Thursday, March 06, 2008

Adding Machine

Photo/Carol Rosegg

In truth, Adding Machine doesn't add up. The music doesn't portray the mechanical; instead, it's tinny and dissonant, and only really effective when shrilling out of Mrs. Zero (Cyrilla Baer), who relies upon her husband's constant and considerable failures to make herself seem better. Combined with the original text of Elmer Rice's 1925 expressionistic play, the stark, dimly lit sets convey a gloom that is abject and anachronistic with the synthesizers, and even the racial slurs seem defanged. Joel Hatch, as Mr. Zero, does a tremendous job of carrying the leaden pace on his shoulders, a walking figment of defeat, but when he first sings -- a confession of murdering his boss -- he seems defeated by the song, too, drowned out and hoarse. If that's intentional, it adds nothing, and only heightens the contrast with a fellow-prisoner, a tenor named Shrdlu (Joe Farrell), who steals focus (by default; Farrell himself is quite forgettable) from what should be Zero's self-inflicted fall from grace. The staging is fun, with the lights creating a claustrophobic darkness and walls or cages creeping ever closer upstage, but overlong set changes make things like the uneasy transition from the real world to the Elysian Fields even more confusing. Adding Machine talks about efficiency and purpose in both the real world and in what passes for the afterlife; David Cromer's direction is to the point, but Jason Loewith and Joshua Schmidt need to learn to subtract.
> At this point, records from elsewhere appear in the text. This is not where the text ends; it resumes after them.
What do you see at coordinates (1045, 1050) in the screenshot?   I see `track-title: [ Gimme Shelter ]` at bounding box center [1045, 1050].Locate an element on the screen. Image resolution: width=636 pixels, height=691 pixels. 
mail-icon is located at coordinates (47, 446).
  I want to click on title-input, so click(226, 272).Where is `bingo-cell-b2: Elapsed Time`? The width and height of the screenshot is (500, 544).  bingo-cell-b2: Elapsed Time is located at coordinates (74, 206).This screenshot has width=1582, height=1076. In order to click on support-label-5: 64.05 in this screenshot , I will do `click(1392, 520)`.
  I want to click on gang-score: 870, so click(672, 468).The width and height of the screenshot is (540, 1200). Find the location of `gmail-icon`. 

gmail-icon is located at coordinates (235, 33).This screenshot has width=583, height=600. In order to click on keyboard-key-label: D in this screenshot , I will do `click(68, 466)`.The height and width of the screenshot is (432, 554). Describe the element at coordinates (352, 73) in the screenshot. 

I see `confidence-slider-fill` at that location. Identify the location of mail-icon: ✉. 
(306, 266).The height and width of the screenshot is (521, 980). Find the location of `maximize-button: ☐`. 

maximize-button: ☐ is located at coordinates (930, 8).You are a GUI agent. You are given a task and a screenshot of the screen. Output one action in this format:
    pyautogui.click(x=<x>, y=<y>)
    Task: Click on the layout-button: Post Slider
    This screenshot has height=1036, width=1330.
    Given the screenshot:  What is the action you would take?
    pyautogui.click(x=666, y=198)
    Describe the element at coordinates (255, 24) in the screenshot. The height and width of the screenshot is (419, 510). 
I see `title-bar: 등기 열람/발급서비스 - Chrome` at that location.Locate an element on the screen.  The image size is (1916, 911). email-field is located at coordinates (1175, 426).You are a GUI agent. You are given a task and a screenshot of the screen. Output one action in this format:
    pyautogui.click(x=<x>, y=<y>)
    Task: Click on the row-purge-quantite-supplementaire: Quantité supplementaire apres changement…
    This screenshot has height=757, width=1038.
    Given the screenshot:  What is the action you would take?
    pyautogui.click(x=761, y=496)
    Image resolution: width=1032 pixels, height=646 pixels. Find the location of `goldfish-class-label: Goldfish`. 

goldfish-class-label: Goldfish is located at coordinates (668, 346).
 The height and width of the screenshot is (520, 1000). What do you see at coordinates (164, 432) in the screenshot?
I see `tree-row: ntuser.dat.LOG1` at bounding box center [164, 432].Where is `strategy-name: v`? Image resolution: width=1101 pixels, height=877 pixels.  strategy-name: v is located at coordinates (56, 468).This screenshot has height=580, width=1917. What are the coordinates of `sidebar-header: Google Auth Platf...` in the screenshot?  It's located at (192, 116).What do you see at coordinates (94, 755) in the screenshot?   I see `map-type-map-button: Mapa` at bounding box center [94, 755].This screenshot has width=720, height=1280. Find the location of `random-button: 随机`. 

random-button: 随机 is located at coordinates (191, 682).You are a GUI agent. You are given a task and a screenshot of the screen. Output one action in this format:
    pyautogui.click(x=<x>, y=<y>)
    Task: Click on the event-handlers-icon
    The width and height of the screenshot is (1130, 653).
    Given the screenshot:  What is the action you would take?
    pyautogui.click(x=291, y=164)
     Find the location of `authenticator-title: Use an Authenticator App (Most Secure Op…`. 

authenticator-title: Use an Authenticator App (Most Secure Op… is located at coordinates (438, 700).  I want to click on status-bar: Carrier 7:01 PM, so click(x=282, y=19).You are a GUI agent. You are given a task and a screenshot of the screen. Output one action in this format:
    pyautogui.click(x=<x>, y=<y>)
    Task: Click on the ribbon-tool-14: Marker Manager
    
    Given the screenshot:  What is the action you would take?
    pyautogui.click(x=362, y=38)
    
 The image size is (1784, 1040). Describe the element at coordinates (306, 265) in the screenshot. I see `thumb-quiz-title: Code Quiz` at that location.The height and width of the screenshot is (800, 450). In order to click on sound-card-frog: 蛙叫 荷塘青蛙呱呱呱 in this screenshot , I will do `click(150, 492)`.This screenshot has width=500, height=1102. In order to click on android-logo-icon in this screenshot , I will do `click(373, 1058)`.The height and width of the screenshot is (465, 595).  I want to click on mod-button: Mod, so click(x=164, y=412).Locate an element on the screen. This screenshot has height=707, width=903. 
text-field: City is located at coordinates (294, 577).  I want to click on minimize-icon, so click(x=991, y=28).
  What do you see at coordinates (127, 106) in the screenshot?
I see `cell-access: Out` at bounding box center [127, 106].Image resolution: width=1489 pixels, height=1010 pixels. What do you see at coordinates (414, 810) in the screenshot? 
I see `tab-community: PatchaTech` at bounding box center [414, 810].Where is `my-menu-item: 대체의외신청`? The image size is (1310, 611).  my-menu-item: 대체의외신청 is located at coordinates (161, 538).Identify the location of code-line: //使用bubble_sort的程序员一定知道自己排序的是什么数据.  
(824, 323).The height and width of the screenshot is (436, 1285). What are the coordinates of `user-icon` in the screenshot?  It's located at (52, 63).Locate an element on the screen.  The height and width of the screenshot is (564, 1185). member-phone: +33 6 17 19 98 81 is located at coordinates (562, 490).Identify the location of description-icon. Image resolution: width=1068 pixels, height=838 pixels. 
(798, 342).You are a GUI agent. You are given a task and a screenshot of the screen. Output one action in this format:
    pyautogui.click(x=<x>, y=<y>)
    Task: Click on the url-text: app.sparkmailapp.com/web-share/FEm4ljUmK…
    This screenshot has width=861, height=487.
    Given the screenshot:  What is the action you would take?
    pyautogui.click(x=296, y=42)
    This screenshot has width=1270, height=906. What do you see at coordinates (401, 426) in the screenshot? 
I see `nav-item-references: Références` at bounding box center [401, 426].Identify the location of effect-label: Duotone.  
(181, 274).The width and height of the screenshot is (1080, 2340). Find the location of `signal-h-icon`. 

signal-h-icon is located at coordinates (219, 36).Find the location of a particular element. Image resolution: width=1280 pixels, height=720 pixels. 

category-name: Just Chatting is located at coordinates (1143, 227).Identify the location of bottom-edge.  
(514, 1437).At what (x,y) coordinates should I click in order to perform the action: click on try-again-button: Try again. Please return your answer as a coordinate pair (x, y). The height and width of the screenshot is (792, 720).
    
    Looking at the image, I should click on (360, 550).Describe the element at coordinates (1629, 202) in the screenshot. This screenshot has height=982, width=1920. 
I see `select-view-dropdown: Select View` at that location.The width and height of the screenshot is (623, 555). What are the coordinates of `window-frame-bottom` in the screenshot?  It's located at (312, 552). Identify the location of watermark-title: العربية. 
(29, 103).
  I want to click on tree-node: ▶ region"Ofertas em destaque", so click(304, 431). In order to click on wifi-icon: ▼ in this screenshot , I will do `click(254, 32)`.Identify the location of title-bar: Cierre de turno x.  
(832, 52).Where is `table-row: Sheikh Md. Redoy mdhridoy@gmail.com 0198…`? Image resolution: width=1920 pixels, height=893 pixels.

[Also blogged by: Patrick]

Wednesday, March 05, 2008

Paradise Park

photo: Carol Rosegg

Sadly, the third and final show in Signature's Charles Mee season is easily the low point of the series. An intermissionless fantasia that drifts around a group of people who've chosen to live indefinitely in an amusement park, the play has no rising action to speak of and is instead, in typical Mee collage style, organized thematically. But in the absence of a narrative spine, Mee doesn't do enough with the theme of escapism American style to sustain (much less, build) interest over the play's length, and the slow-paced production ends up feeling longer than its two hours. The play is loaded with whimsical business - a freefall of toys, a castle that inflates and deflates before our eyes, etc. - that mostly just sits on stage dead, failing to resonate. Some of the actors cut through the numbing mood now and then - Veanne Cox and Christopher McCann most effectively among the able ensemble - but Paradise Park is otherwise remote and unreal.